[INSTRUCCIONES]
1. Di si cada una de estas afirmaciones coincide con el relato de la visita a la casa. Contesta sí o no y copia las palabras del relato que lo deciden. (a) La niña que traía la palangana tenía catorce años. (b) La mujer le lavó los pies a quien cuenta la historia. (c) En aquel lugar se oían muchos ruidos.
2. Prolonga el relato de la visita a la casa a partir de donde termina.

En su centro una abertura de uno o dos metros, también circular, dejaba pasar
la luz, tamizada por una loneta de color crudo, que la cubría por el exterior.
A
medio metro del suelo y con una anchura aproximada de dos cuartas, rodeaba la
habitación una cenefa delicadamente adornada con dibujos de plantas, coloreadas
en tonos suaves y cálidos. A la derecha
observé una puerta tapada por una tela. Mi anfitrión, que me invitó a sentarme
en uno de los muchos cojines que estaban esparcidos por el suelo alrededor de
tablas que parecían hacer la función de mesa, desapareció por aquella puerta,
no sin antes explicarme amablemente algo que no entendí, pero que interpreté
como "está Vd. en su casa".
La
temperatura era muy apacible y fresca.
No logré identificar, ni saber de dónde provenía, el suave aroma que
emanaba aquel lugar. No se escuchaba ni un ruido. Difícil imaginar un lugar así
en aquel pueblo.
Habían
transcurrido cinco minutos cuando entró un señor de unos 50 años, seguido del
joven que me recibió. Me saludó y durante un largo rato debió contarme un buen
puñado de cosas interesantes. "Muchas gracias" repetía yo, una y otra
vez, como un lorito.
Por
el tono de su voz, supuse que había llamado a alguien. Efectivamente, al
momento entraron una señora, un niño de catorce años y una niña de doce. Llevaba esta última una palangana en su mano
izquierda, en la derecha una jofaina, y una toalla al hombro. Se acercó a mí.
Me miraba fijamente, sin pestañear. Yo no sabía qué hacer. El hombre mayor se frotó las manos, a la vez
que señalaba la jofaina. Todos
rieron. Cuando me hube lavado las manos,
la mujer se arrodilló a mis pies e intentó quitarme los zapatos. Mes aparté
instintivamente. El señor volvió a señalar la jofaina y con una mano hizo que
se frotaba un pié. Todos volvieron a
reír. Me descalcé. La mujer me lavó
delicadamente los pies con el agua que la niña iba vertiendo sobre ellos. Fue una sensación deliciosa. Por un momento volví a mi infancia y recordé
a mi madre. Deseé que no acabara.
Nada más secarme trajeron varias
bandejas con arroz, carne seca, frutas, pastas y té que colocaron a mis pies.
Supe que no tenía elección. Por otra parte no fue difícil animarme. Tenía
hambre.
Mientras
comía, ellos hablaban animosamente. A cada gesto mío de satisfacción,
respondían con risas y comentarios –supongo- sobre lo apetitosos que me
resultaban los alimentos. La niña me servía té cada vez que yo daba un sorbo.
Luego, toda ufana, miraba al padre
buscando su aprobación: "¿Lo he hecho bien?".

[MATERIAL PROPORCIONADO]
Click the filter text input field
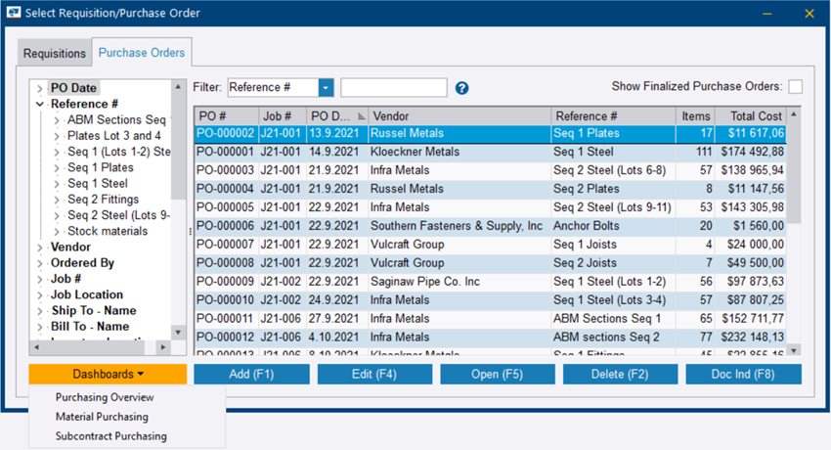This screenshot has height=450, width=831. [x=393, y=88]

[RESPUESTAS]
1.
(a) No: "un niño de catorce años y una niña de doce".
(b) Sí: "La mujer me lavó delicadamente los pies".
(c) No: "No se escuchaba ni un ruido."

2.
Por
gestos demostré que me encontraba totalmente satisfecho. Debieron entenderlo,
pues inmediatamente madre e hija recogieron las bandejas, excepto las pastas y
el té, trajeron vasos para todos y se inició una animada sobremesa. Sólo pude
entender dos cosas: estaban felices con mi presencia y la madre no quería que
los niños comiesen más pastas. ¡Eran para mí!.
Pasado
un tiempo entró en la estancia un hombre que no había visto anteriormente. Les
dijo algo que, por supuesto, no entendí. Entonces, mi anfitrión me ayudó a
ponerme en pié y ,tras calzarme, me indicó que le siguiera. Primero él, luego
yo, y detrás todos los demás. Subimos las escaleras, atravesamos el corral y
nos dirigimos por aquellas callejuelas al lugar donde había dejado
"aparcado" el coche. Allí seguía, ¡¡ufff!!, con unos cuantos niños
más alrededor y el hombre que me llevó a la casa haciendo de guardián.
Quise mostrarles mi agradecimiento
por el trato que me habían dispensado con los gestos y las palabras más
inteligibles que pude encontrar.
Me
despidieron amablemente. Los hombres, con apretones de manos, múltiples abrazos
y palabras sin fin. La mujer y la niña de la jofaina con sonrisas.
Medio
aturdido subí al coche. Salí de aquel lugar acompañado del estruendoso griterío
de los niños que corrían tras el coche,
y el adiós de los mayores.
No
podía creer todo lo que me había pasado. Pensando en ello no me di cuenta,
hasta haber recorrido muchos kilómetros, que ¡el coche funcionaba
perfectamente!. Me emocionó saber que mientras me agasajaban, se habían
preocupado de arreglarlo.
Por
un momento pensé volver, agradecerles de alguna manera todas sus atenciones y
pagarles el arreglo. Pero, ¿cómo encontrarlos?, ¿cómo compensarles?, ¿qué podía
decirles?.
Desde
entonces, LUMA y sus gentes siempre están en mi corazón.